Das Kriegstagebuch des Alfred H. Fried

Axenstein, 3. August.

So allmählich bekommt man nun auch die Äusserungen der andern Länder zum Kriegsjubiläum zu Gesicht. Sie sind alle auf den gleichen Ton gestimmt. Militärbriefsteller, Schema 324. — Überall Sieg, überall Zuversicht auf den endgültigen Sieg, überall eigentümlich anmutende Rührung über die Hingebung und Selbstlosigkeit der Soldaten, die Ausdauer der guten Zivilbevölkerung und überall das pomphaft zur Schau getragene Selbstbewusstsein der erfüllenden und erfüllten Kulturmission.
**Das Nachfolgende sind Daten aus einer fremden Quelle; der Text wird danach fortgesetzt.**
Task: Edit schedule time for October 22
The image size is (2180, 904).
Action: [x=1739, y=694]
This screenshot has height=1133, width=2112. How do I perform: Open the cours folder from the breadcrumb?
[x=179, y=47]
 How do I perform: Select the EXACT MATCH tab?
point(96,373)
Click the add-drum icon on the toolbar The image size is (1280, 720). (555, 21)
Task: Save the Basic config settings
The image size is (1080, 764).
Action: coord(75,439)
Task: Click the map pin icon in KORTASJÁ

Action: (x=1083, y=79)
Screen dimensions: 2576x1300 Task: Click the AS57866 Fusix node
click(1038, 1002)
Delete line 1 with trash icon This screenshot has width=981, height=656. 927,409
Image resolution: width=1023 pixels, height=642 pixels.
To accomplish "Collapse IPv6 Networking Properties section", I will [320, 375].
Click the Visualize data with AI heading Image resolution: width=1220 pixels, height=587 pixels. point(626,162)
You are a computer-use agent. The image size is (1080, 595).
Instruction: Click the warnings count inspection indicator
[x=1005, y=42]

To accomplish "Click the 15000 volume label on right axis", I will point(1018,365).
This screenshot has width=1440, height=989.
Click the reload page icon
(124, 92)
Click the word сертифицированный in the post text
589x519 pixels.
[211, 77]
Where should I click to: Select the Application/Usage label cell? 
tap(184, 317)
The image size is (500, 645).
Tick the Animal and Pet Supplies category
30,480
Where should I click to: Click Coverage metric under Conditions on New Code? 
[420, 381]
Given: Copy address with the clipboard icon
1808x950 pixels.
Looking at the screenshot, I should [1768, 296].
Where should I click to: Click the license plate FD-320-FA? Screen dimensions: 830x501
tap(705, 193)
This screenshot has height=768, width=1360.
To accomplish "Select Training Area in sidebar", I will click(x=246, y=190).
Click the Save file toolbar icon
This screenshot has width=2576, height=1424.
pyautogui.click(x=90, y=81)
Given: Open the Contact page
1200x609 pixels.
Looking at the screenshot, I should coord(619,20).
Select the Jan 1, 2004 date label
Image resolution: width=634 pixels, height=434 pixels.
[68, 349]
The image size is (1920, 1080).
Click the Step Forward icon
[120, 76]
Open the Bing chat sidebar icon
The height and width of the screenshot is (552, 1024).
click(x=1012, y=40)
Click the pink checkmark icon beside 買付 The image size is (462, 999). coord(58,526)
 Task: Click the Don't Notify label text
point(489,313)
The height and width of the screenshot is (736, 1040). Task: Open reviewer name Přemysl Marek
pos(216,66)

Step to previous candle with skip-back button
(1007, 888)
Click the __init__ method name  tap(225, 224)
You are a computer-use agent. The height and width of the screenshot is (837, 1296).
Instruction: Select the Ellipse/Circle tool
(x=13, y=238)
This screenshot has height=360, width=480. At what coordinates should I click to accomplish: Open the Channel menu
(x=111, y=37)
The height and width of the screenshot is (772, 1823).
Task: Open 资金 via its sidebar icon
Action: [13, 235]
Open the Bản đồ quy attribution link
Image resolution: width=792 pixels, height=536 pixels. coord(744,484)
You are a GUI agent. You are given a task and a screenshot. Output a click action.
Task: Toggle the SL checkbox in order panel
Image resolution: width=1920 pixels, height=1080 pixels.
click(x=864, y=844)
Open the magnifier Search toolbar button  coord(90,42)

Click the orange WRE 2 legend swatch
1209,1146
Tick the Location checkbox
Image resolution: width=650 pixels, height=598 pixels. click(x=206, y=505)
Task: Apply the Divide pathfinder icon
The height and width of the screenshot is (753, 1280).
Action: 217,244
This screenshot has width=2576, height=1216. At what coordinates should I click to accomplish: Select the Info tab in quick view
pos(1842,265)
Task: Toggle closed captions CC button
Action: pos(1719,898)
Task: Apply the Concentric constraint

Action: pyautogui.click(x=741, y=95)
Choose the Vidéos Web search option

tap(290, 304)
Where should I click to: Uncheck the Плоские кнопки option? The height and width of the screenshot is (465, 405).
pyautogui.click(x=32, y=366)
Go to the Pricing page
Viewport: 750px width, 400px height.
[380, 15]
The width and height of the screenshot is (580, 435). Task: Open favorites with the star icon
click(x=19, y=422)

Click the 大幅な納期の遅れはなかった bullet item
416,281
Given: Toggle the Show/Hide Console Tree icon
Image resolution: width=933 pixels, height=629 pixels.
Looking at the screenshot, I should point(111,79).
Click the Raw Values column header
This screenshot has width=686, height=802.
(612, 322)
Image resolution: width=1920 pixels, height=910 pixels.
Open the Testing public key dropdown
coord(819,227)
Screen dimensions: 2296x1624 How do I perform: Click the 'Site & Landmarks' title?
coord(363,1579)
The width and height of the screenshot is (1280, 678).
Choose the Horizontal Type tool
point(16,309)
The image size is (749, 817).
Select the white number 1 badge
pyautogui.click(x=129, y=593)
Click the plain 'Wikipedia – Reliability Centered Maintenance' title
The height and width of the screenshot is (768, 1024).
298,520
Die Worte aus der «Disputation» Heines, «es will mich schier bedünken» usw. sind niemals so passend gewesen wie hier.

In Deutschland muss es heftig kochen und brodeln. F., der nun doch die Erlaubnis zur Reise nach der Schweiz erhielt, schreibt mir gestern vom Bahnhof in Rorschach: «Soeben glücklich wieder bei den Eidgenossen angelangt». Sehr erfreut darüber, diesen prachtvollen Menschen, einen der Führer von morgen, wieder im Sprechbereich zu wissen. Er berichtet:

«In Deutschland völliges Chaos. Kampf Aller gegen Alle. Das Verschweigen, die Lüge rächt sich. Die Regierung wagt kein offenes Wort zu sprechen. Daher auch das den Tatsachen nicht entsprechende Grossgerede der Reventlows usw. Gewiss wird man von Seite der Entente nichts erreichen. Auch dort schwebt man immer noch in Illusionen. Der Friede ist weiter weg als je. Die Verhetzung ist zu gross. Turmbau zu Babel. Man findet keine Sprache mehr. Ich denke jetzt sehr pessimistisch, auch wenn ich von der neuen Jugend, gerade auch von der Front her, ausgezeichnete Eindrücke habe. Aber die herrschende Generation ist hoffnungslos, treibt ins Chaos.»